Janie Hampton, on the History Girls blog, said:

They boarded the royal saloon carriage, specially designed like a grand home. It had a padded silk ceiling, blue velvet sofas, matching silk curtains, fringed lampshades, fine mahogany wooden tables and thick carpets. The train was pulled by a locomotive engine powered by coal and steam … the Queen worried that the normal speed of 43 miles per hour would affect her health, so she insisted that her trains never went more than 30 miles per hour. Later a signal was fitted to the roof of the royal saloon in case the Queen wanted to tell the train driver to slow down.

Sir John Conroy served as a first lieutenant, making his career during the Napoleonic Wars, although fellow officers noted his uncanny skill at avoiding battle. Gillian Gill, a biographer of Victoria, described him as “an expert manipulator and domestic martinet”. After Conroy left the palace, a popular song was published:

Conroy goes not to Court, the reason’s plain,

King John has played his part and ceased to reign.

Conroy eventually settled near Berkshire and became a farmer, winning prizes for pig breeding. Twelve years later, he died heavily in debt.

Victoria and Albert had nine children, each marrying into European noble and royal families, and she acquired an endearing nickname: the “Grandmother of Europe”.

There will be at least one further season of Victoria, with Jenna Coleman and Tom Hughes returning as Victoria and Albert. The third series, covering 1848 onward, will look at the uncertainty of the monarchy, due to revolutionary fervour across Europe. Prime Minister John Russell will be portrayed by John Sessions, and a new character will be introduced: Victoria’s enigmatic half-sister, Princess Feodora of Leiningen, played by Kate Fleetwood. Feodora was one of Victoria’s only two childhood playmates; the other was Conroy’s daughter Victoire.

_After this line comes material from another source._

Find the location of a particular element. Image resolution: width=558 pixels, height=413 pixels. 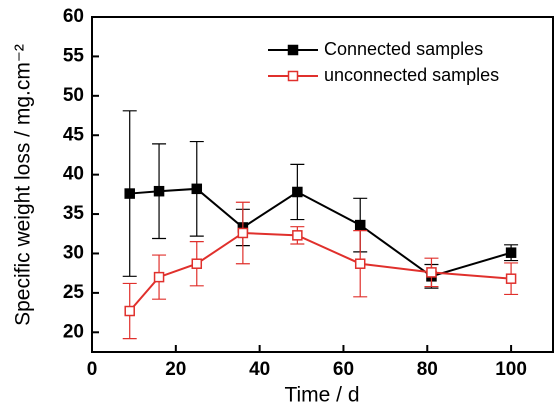

y-tick-label: 50 is located at coordinates (74, 96).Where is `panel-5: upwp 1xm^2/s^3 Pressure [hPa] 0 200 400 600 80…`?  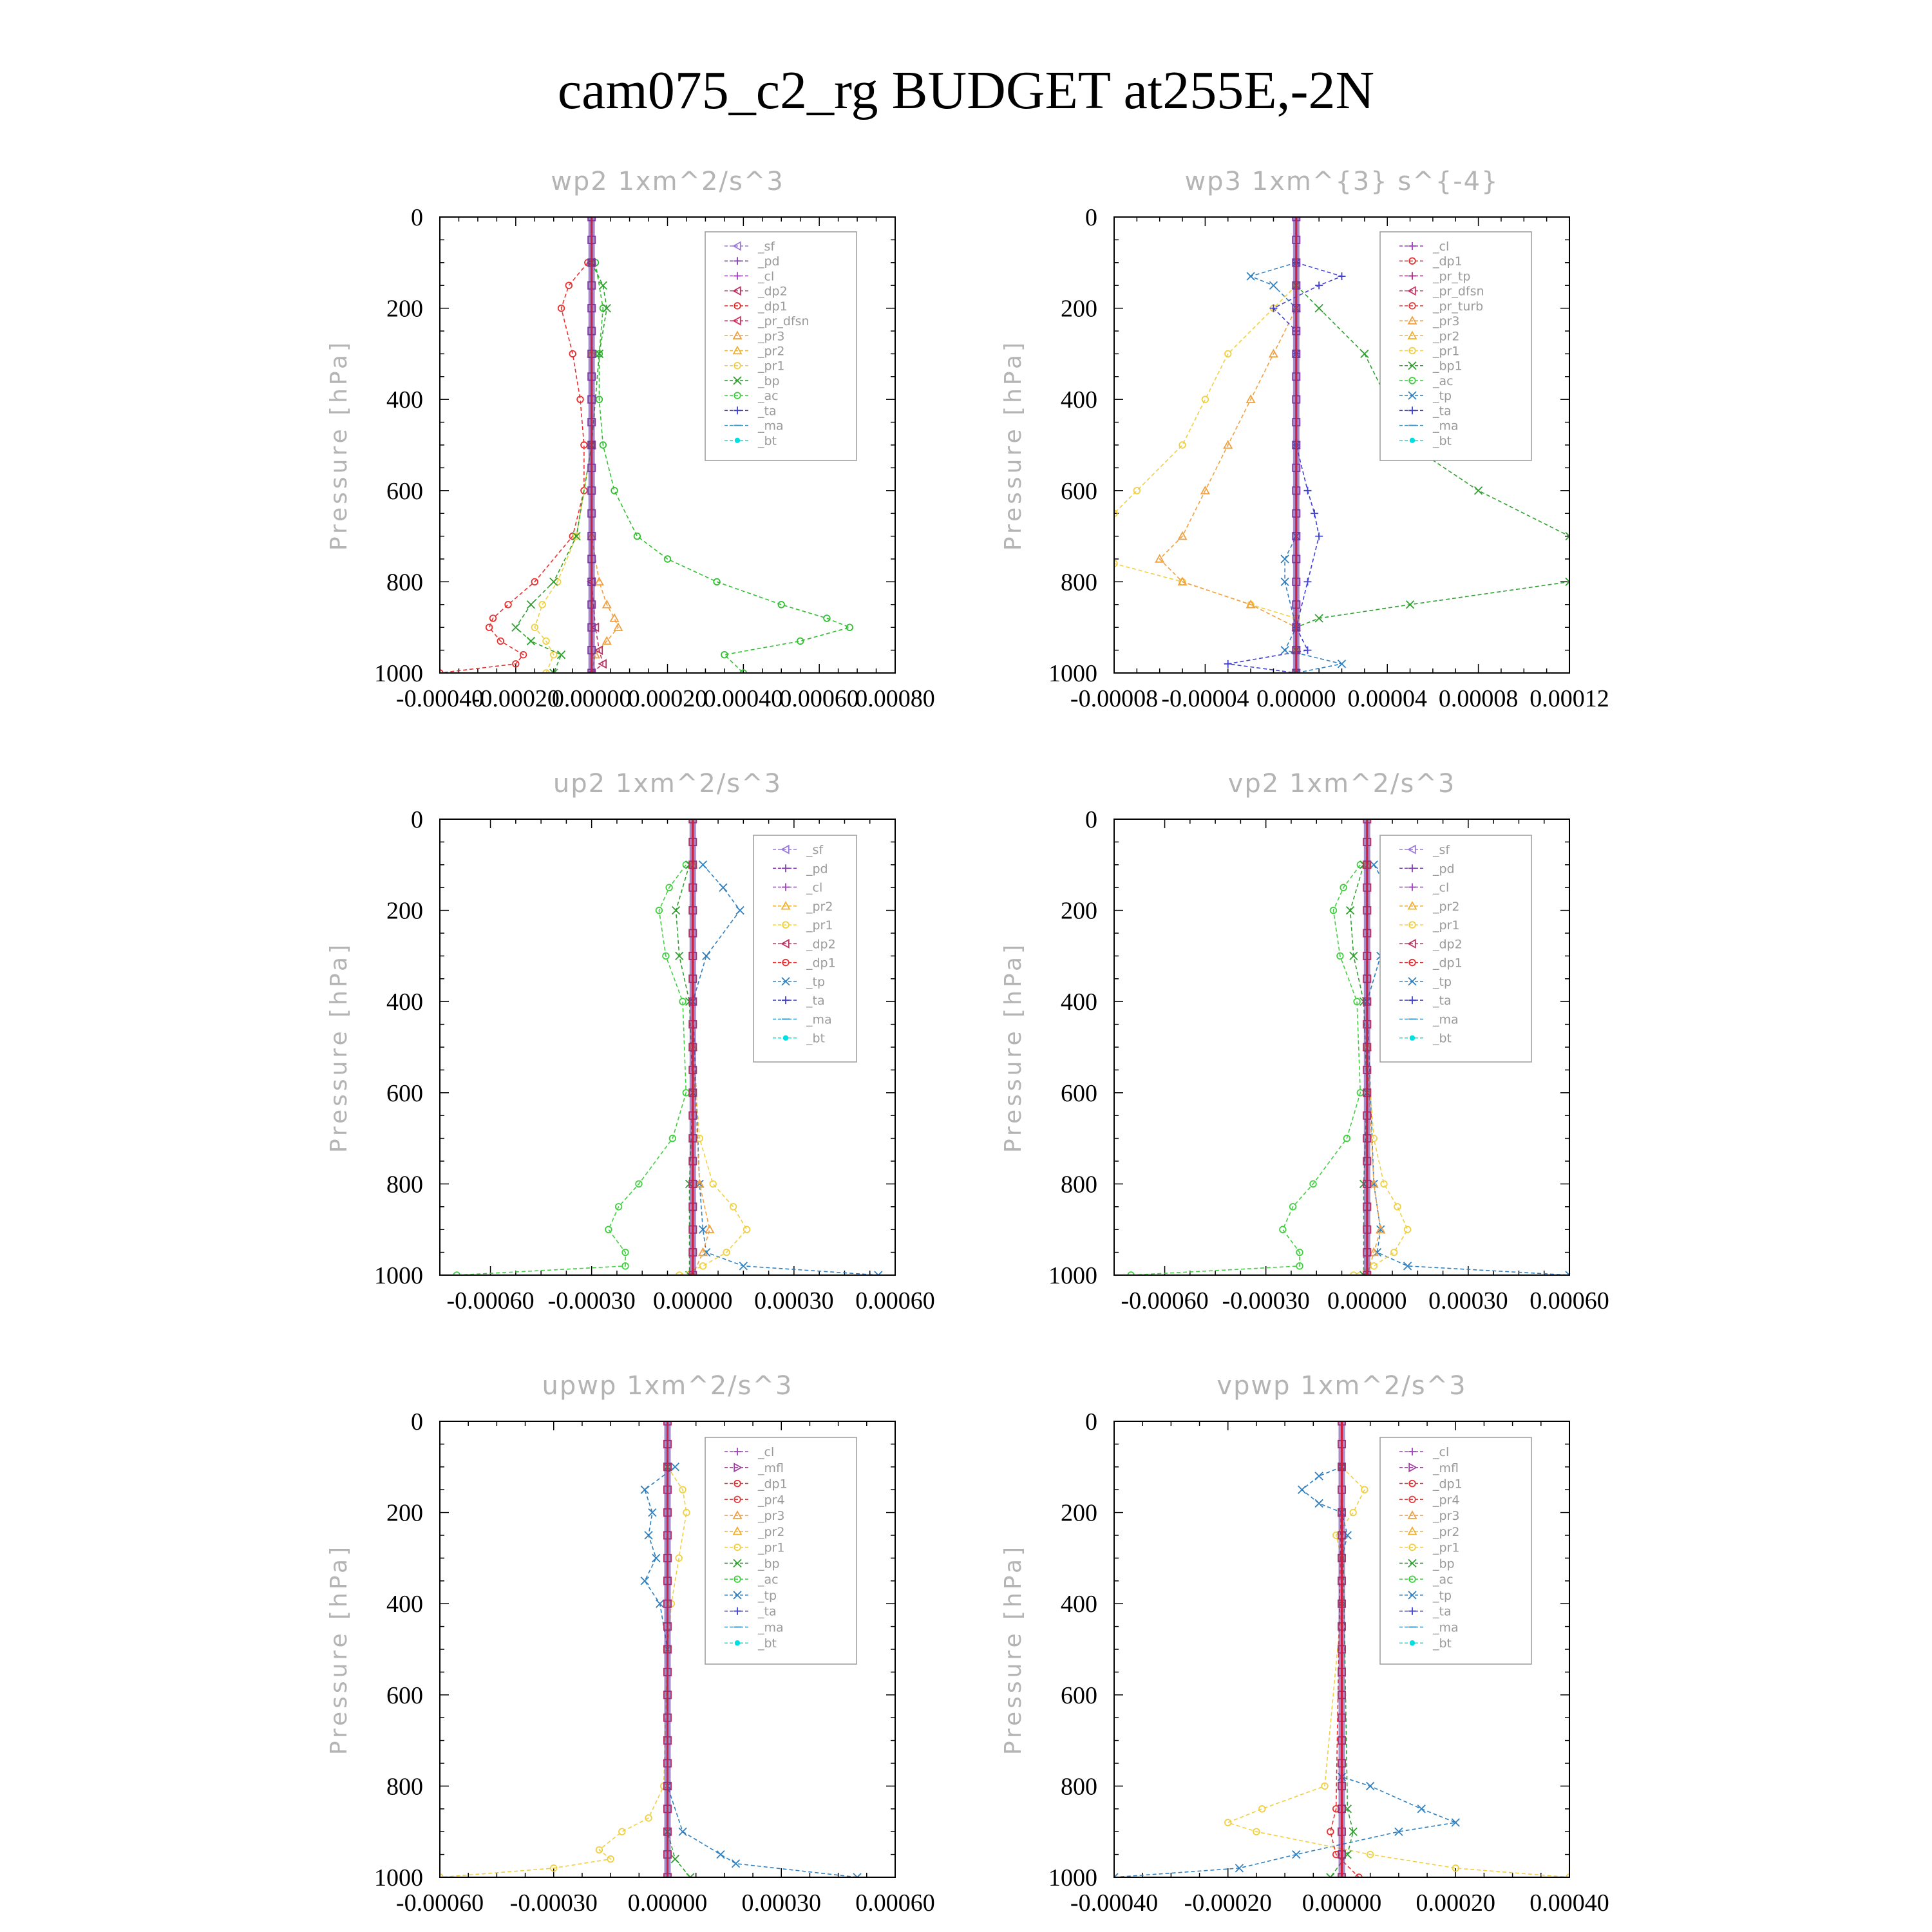
panel-5: upwp 1xm^2/s^3 Pressure [hPa] 0 200 400 600 80… is located at coordinates (630, 1644).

I’ll end with Victoria’s own words, which capture her unique regard for Prince Albert, and her country, more poetically than any movie:

My dearest, dear Albert sat on a footstool by my side, and his excessive love and affection gave me feelings of heavenly love and happiness I never could have hoped to have felt before! He clasped me in his arms and we kissed each other again and again! His beauty … his sweetness and gentleness—really how can I ever be thankful enough to have such a husband! To be called names of tenderness, I have never yet heard used to me before, was bliss beyond belief! Oh! This was the happiest day of my life! May God help me to do my duty as I ought and be worthy of such blessings!

 

3 thoughts on “Prince Albert and the Honeymoon Years

  • en passant says:

    The poetic license is what makes it poetical and worth watching

  • whitelaughter says:

    You need something to be inaccurate to be worth watching?

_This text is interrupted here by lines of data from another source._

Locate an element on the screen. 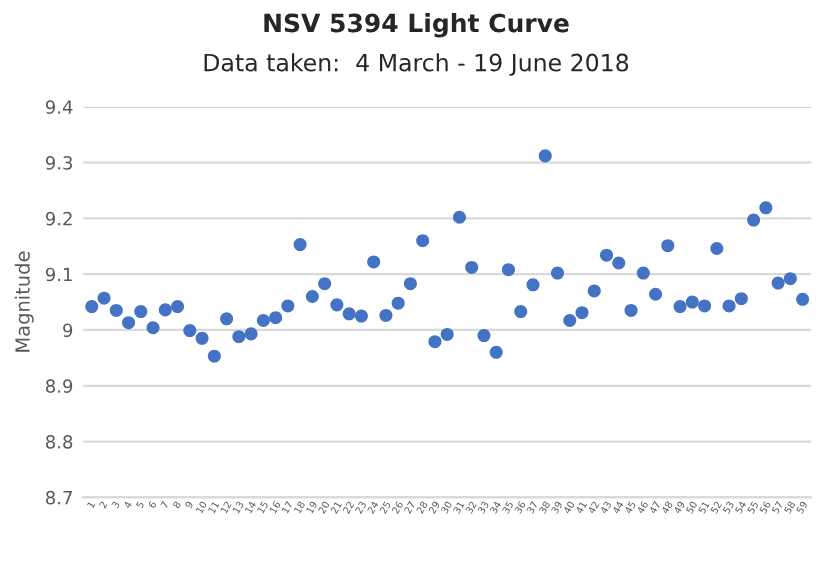 This screenshot has height=562, width=832. y-tick-label: 8.9 is located at coordinates (59, 386).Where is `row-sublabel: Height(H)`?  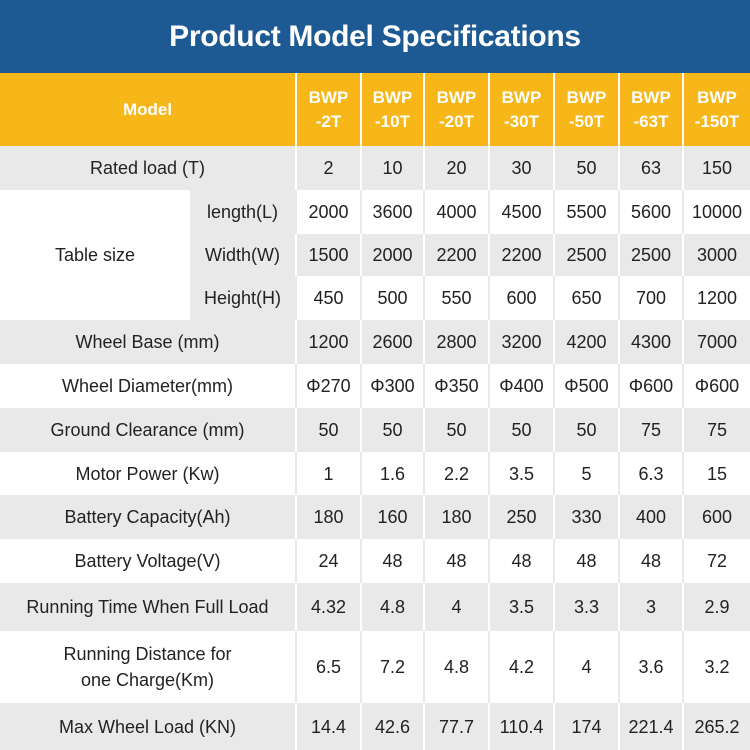
row-sublabel: Height(H) is located at coordinates (242, 298).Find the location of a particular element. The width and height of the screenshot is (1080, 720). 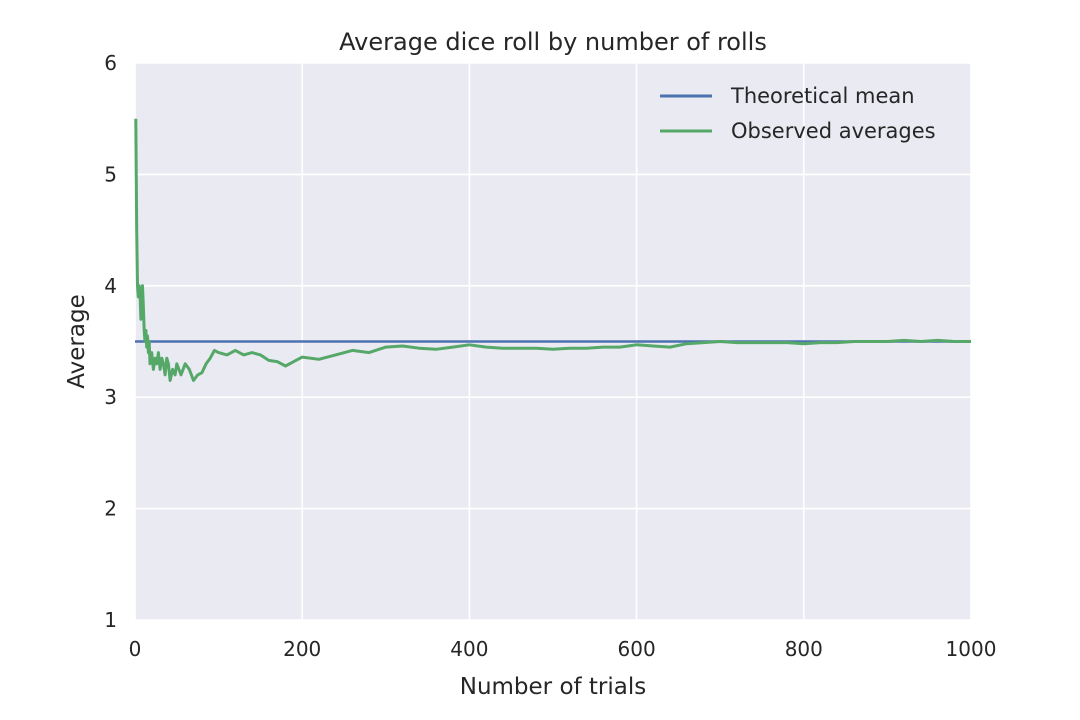

legend-label-observed-averages: Observed averages is located at coordinates (834, 131).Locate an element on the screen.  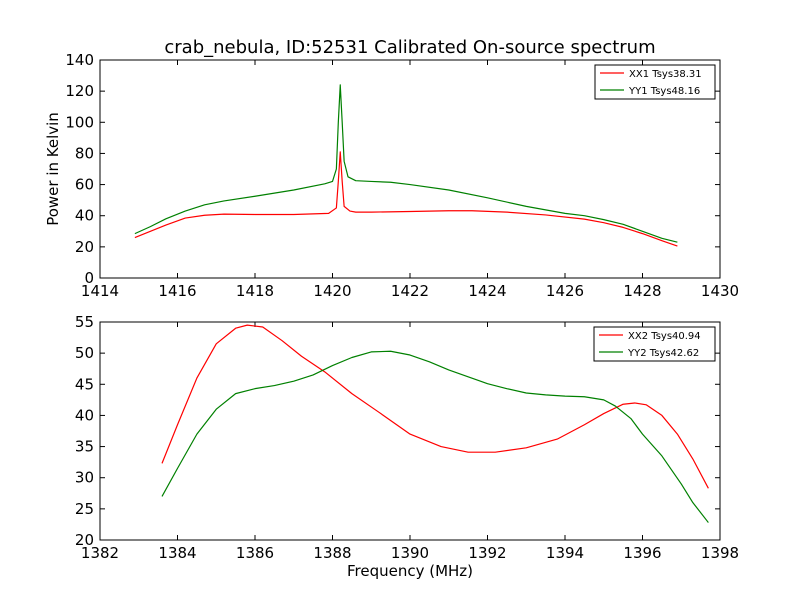
y-tick-label: 35 is located at coordinates (84, 447).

    The real world is far madder, wilder and unbelievable than anything that can be made up. Being accurate allows you to show things that no fiction writer could get away with.

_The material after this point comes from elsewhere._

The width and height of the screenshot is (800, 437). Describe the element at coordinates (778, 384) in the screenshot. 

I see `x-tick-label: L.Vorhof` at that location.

    And if the writers aren’t interested in accuracy, then they should go the whole hog and set the thing in a fantasy world. Certainly hasn’t hurt Game of Thrones.

  • en passant says:

    Whitelaughter,
    My point was that it was written for entertainment rather than education. I do watch some fairly heavy duty documentaries and I have written ‘academic’ papers that are heavy on facts and little on fun.
    I write history for an American magazine, so facts are never tampered with, but adding some ‘human’ anecdotes can make the magazine worth purchasing.